(Beginning of GIVEN DATA)

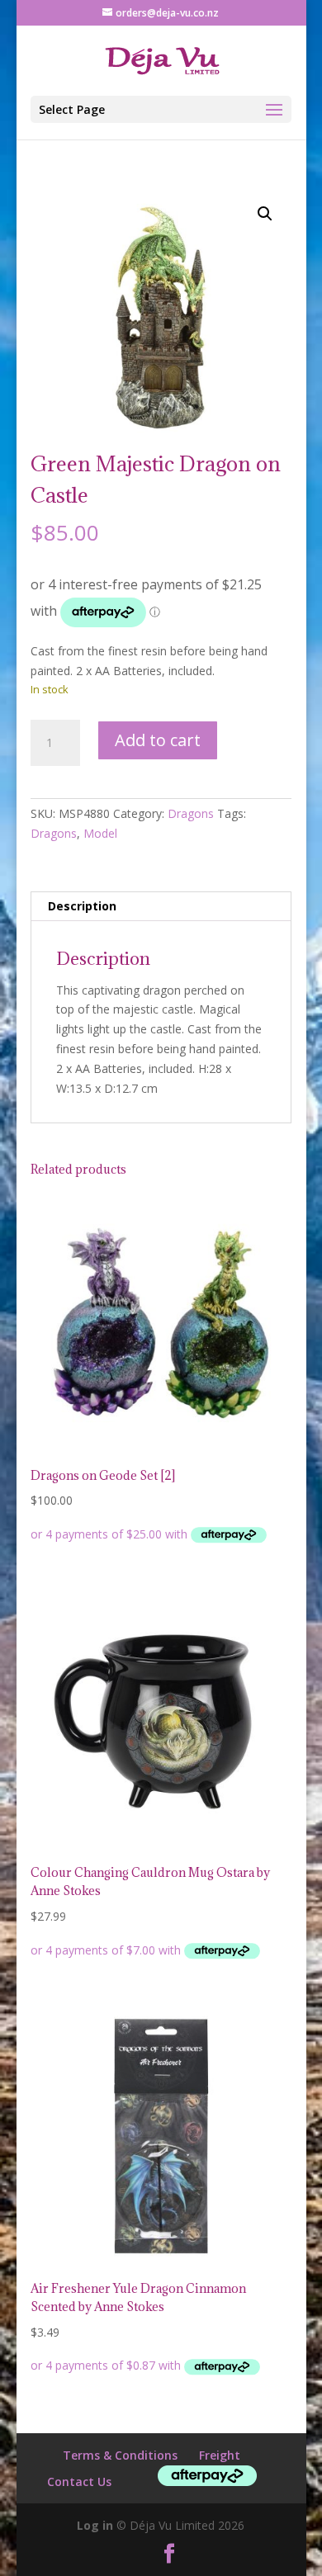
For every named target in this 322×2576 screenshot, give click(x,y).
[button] (265, 214)
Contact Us (79, 2481)
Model (100, 833)
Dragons (191, 813)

(End of GIVEN DATA)

WHAT YOU NEED TO DO
All entries are to be retyped exactly. Omit any embedded images.

RESULT
For every named target in this 322×2576 screenshot, give click(x,y).
[button] (265, 214)
Contact Us (79, 2481)
Model (100, 833)
Dragons (191, 813)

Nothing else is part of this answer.